Pas besoin d’être supporter des Verts pour embarquer dans cette capsule temporelle.
Les grosses têtes
Pour le deuxième album de Saint Etienne paru en 1993, le New Musical Express, un canard britannique culte dans le secteur de l’actualité musicale, publie, en plus d’une critique, une caricature qui met en scène les trois membres de Saint Etienne devant une cage de football, avec les deux compositeurs-producteurs Bob Stanley et Pete Wiggs en petits geeks chétifs et la chanteuse Sarah Cracknell en figure bien plus imposante, comme pour attribuer selon l’œil critique de NME, la répartition de l’importance de chacun dans le succès du groupe.
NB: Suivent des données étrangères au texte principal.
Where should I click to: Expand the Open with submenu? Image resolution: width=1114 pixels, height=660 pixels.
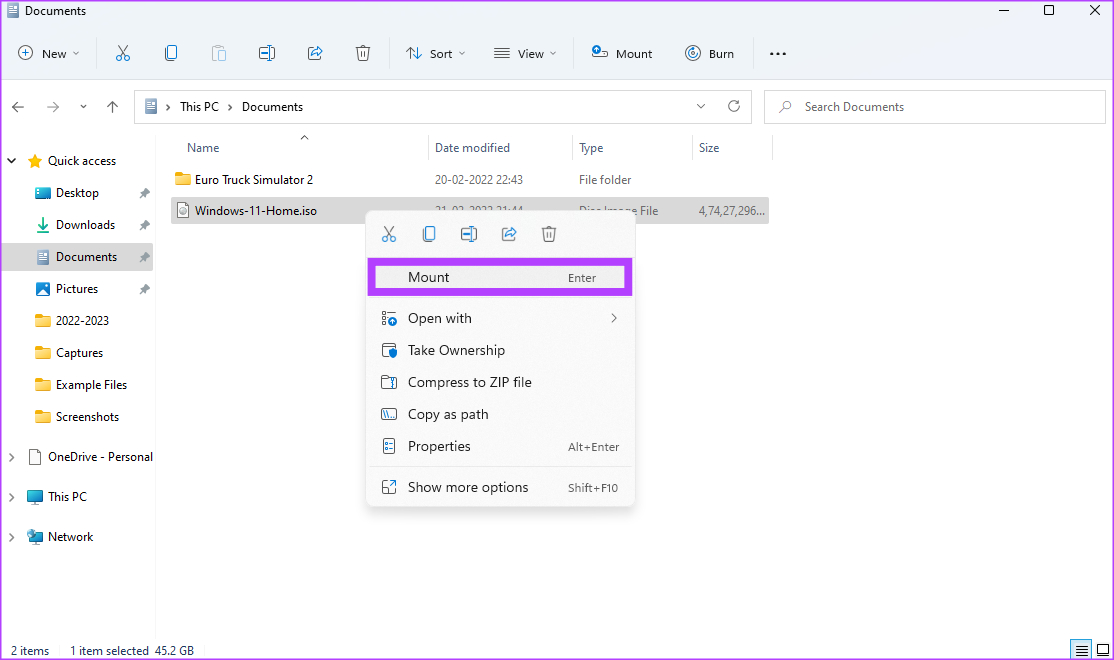pyautogui.click(x=500, y=318)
C’est une réputation que le groupe se trainait depuis leurs débuts, à cause de leur historique. Bob Stanley et Pete Wiggs étaient d’anciens journalistes devenus musiciens, donc certains observait d’une oreille prudente leurs créations. Au départ, le tandem ne souhaitait pas travailler avec une voix seulement, et inviter différentes chanteuses sur le projet Saint Etienne.
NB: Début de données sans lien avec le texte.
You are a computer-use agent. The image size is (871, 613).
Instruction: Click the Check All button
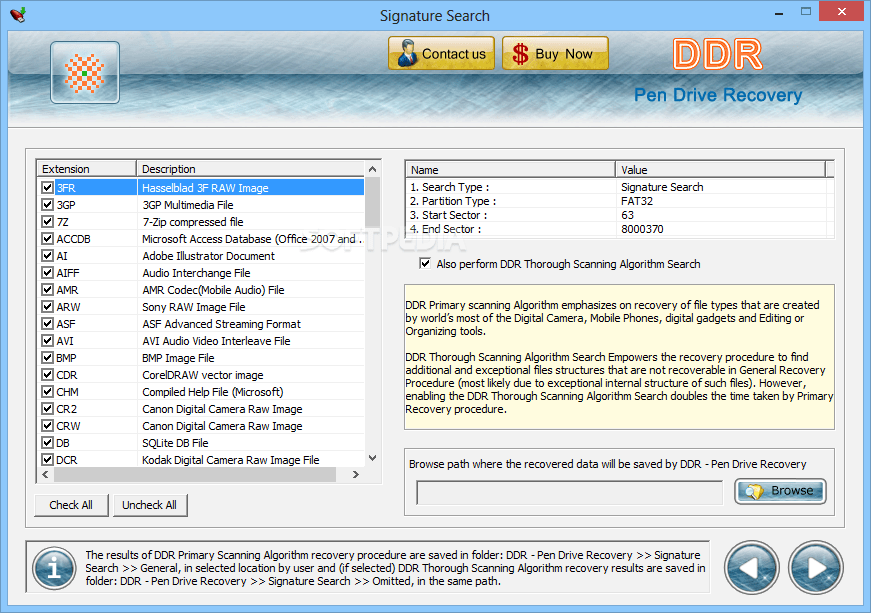pos(70,505)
Mais après avoir rencontré et travaillé avec Sarah Cracknell, ils n’imagineront plus leur musique interprétée par quelqu’un d’autre, tant la présence que sa voix dégageait était essentielle à leur projet. Le truc, c’est que le public (et une bonne partie de la critique) s’accordait aussi à dire que la star du trio, c’était elle… d’où cette hiérarchie dans la caricature.
Bob Stanley, faux numéro 9
Fans de football, Bob Stanley et Pete Wiggs donnent à leur groupe le nom d’un club français (de haut niveau à l’époque, plus du tout maintenant…), d’où la caricature devant des filets. Le NME c’étaient pas les seuls à appuyer sur cet historique lié au ballon rond. Dans le vinyle de So Tough, on pouvait trouver un dessin représentant Bob Stanley sapé en attaquant des Verts, une manière comme une autre de faire vivre ses fantasmes de Ligue 1 à un journaliste britannique devenu musicien.
La force du disque, c’est ce qu’on lui reprochait à sa sortie, le fait que l’album s’ancrait ostensiblement dans son époque, en mentionnant des lieux (incarnés grâce à des habillages sonores), des adresses de Londres, ou des artistes phares de l’époque comme KLF. Tout ce name-dropping était perçu comme une manière un peu prétentieuse de se placer dans des endroits cool ou proche d’artiste en vogue.
Un parti pris qui donne maintenant à l’album le pouvoir de nous replonger dans ce Londres du début des années 90, comme une capsule qui nous ramène 30 ans en arrière, supporter stéphanois ou non. Embarquez dedans, je vous en prie, l’ambiance y est meilleure qu’au Chaudron actuellement.